How To Fix It: Step out of social. Talk to your sales team or other members of your marketing department to get insight into who your customers really are. Then, cross check that with your social data. With any luck, you’re data will be close to theirs and you can use some of their qualitative insights to identify new tactics to test. If your social data is completely off the mark and your fans aren’t converting, you need to develop a new strategy moving forward. Here are some things to think about for that strategy.:

  • What have I been doing wrong?

  • What does “right” look like, based on the information I have?

  • What variables do I need to test out right away?

  • How can I gain access to the RIGHT users?

  • What do I need to do differently to engage the audience I actually want?
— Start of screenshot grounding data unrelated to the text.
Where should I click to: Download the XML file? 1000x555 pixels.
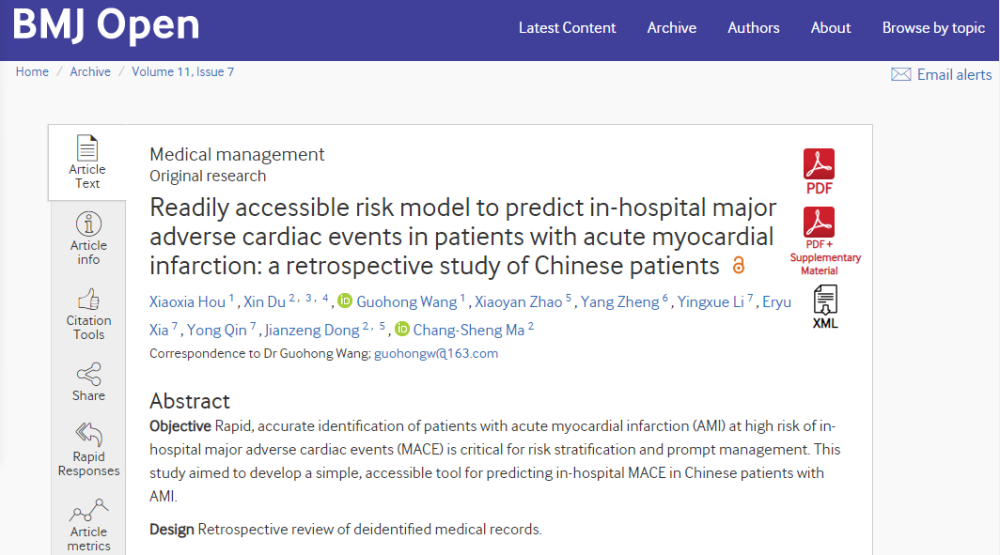pos(825,307)
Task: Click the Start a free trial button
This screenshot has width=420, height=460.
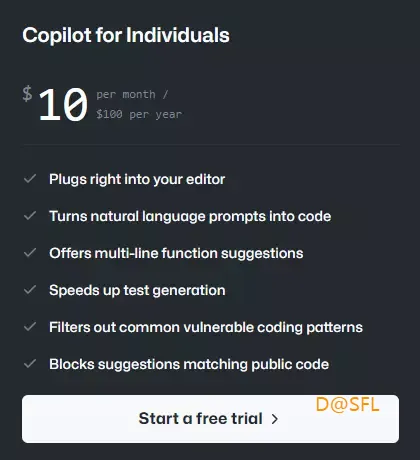Action: click(x=210, y=419)
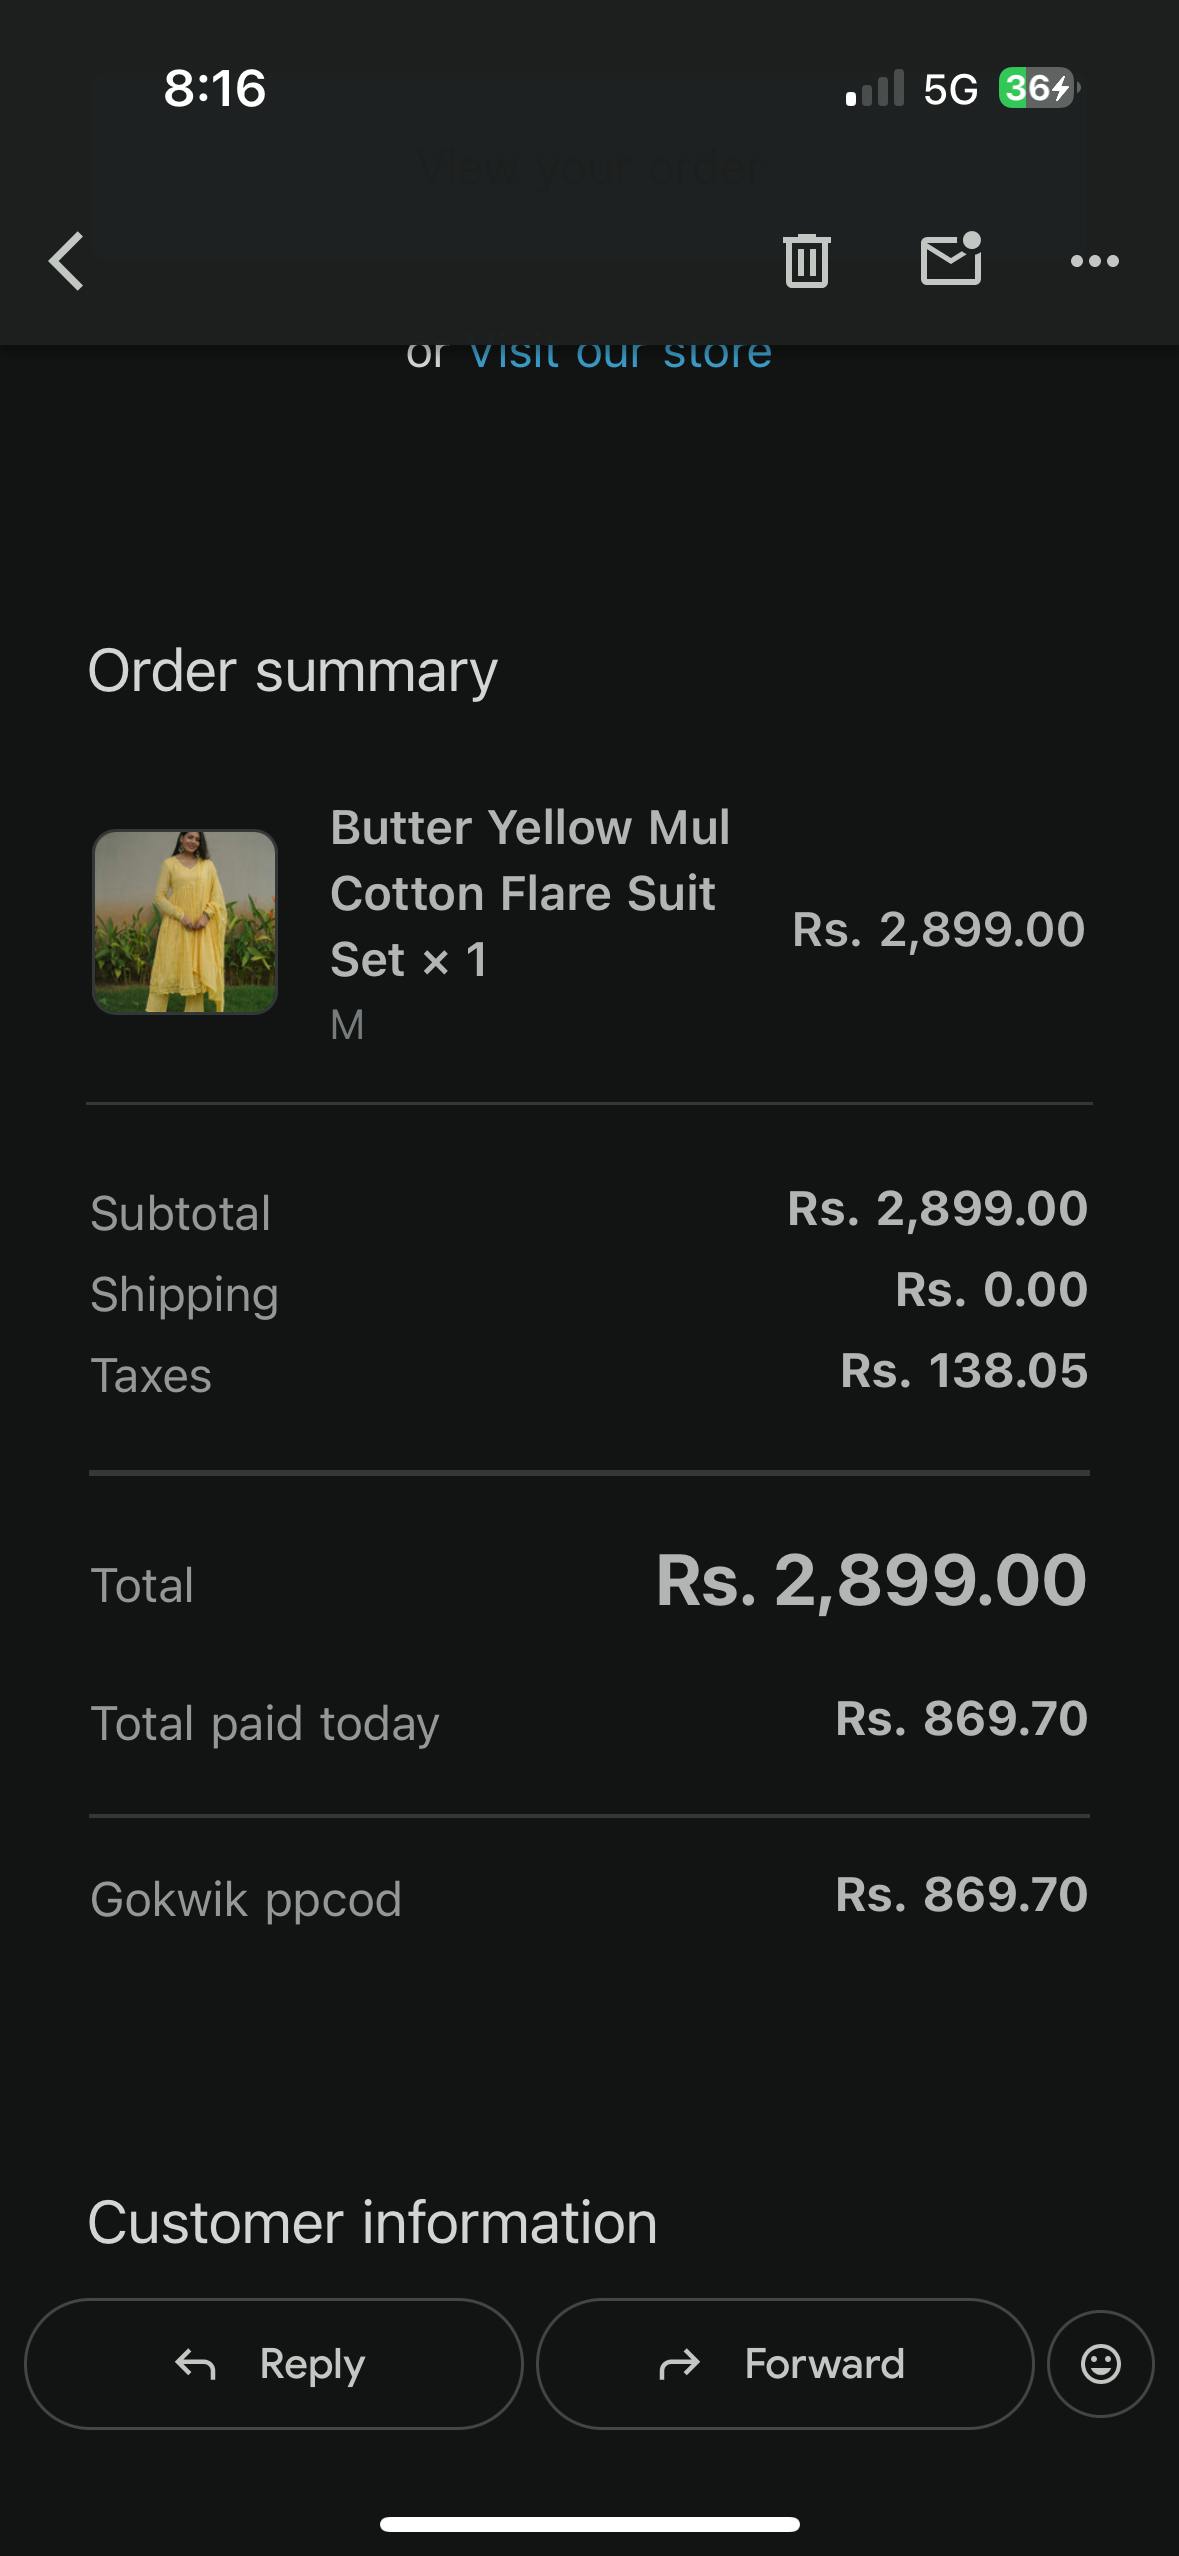Tap the Reply button
Image resolution: width=1179 pixels, height=2556 pixels.
click(x=273, y=2364)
Stop Those HabiteThese are just a few bad habits that can be picked up by new social media marketers or seasoned experts. Without actively reviewing your goals, your strategy, and your results you’re likely to fall into a routine. While routines aren’t a bad thing, they keep you from focusing on one of the most crucial elements of social media, real time actions.

Social media requires you to be focused, flexible, and fast. If you’re doing something simply because it needs to be done you’re probably not doing it as well as it should be done, and you’re probably not getting the best ROI possible.

Here are a few things you can do regularly to keep yourself, or your team, from running on social media autopilot:

Review Your Analytics Regularly

You can find a lot of information out there about what you should be doing but every audience has unique behavior traits that can be identified through your insights. Review analytics across all of your channels to make sure that what you’re doing is actually working for your audience.

Note: Here’s what to do if you find out that your social media isn’t working.

Our (mainly) team uses: Buffer Business, Sumall, Facebook Insights, Tailwind, Followerwonk, and TweetReach 

Test Something New

Just because it was ‘best practices’ yesterday, doesn’t mean there’s not a better way today it today. Even counterintuitive tactics can yield impressive results and change your entire approach to a specific channel or to social media as a whole. Try putting a little more time into a social network that you may have deemed ‘worthless’ in the past, or try doing something completely different on the channels you think you have figured out.

Review Your Goals

Set up a time to meet with your team and your managers to make sure that the goals you’re focusing on right now are still the best way for you to help the company. While it seems like a no brainer, it’s very common for different departments of a marketing team to have varying perceptions of what’s most important to the company and who’s responsible for what. This will also give you a chance to see what else is going and how you might be able to play a more vital role in the bigger marketing picture. Just make sure that any strategy shifts start with the right focus. 

Make Sure You’re Tracking Everything

Do you know how many conversions your team is directly responsible for? Are your conversions separate from the conversions coming in through paid social ads? Do you know how valuable each social channel’s following really is?  There is data that can be gathered to give you a better understanding of how well you’re actually doing and there’s data that can skew that perception. Make sure you’re tracking the right numbers and make sure you know exactly what they mean and how to act on them.

Look At Your Best Competitors

Any business that sells a comparable product or service to the same or a similar customer base can be considered a competitor when it comes to social media. Take a look at what they’re doing and what’s really working and think about how you can capitalize on that information with the resources you have. In this case you’re looking for inspiration, not a direct comparison. If they’re bigger they probably have more resources dedicated to their social efforts. This means that they have the ability to test more tactics more often and keeping an eye on them may save you the time and effort of doing it yourself.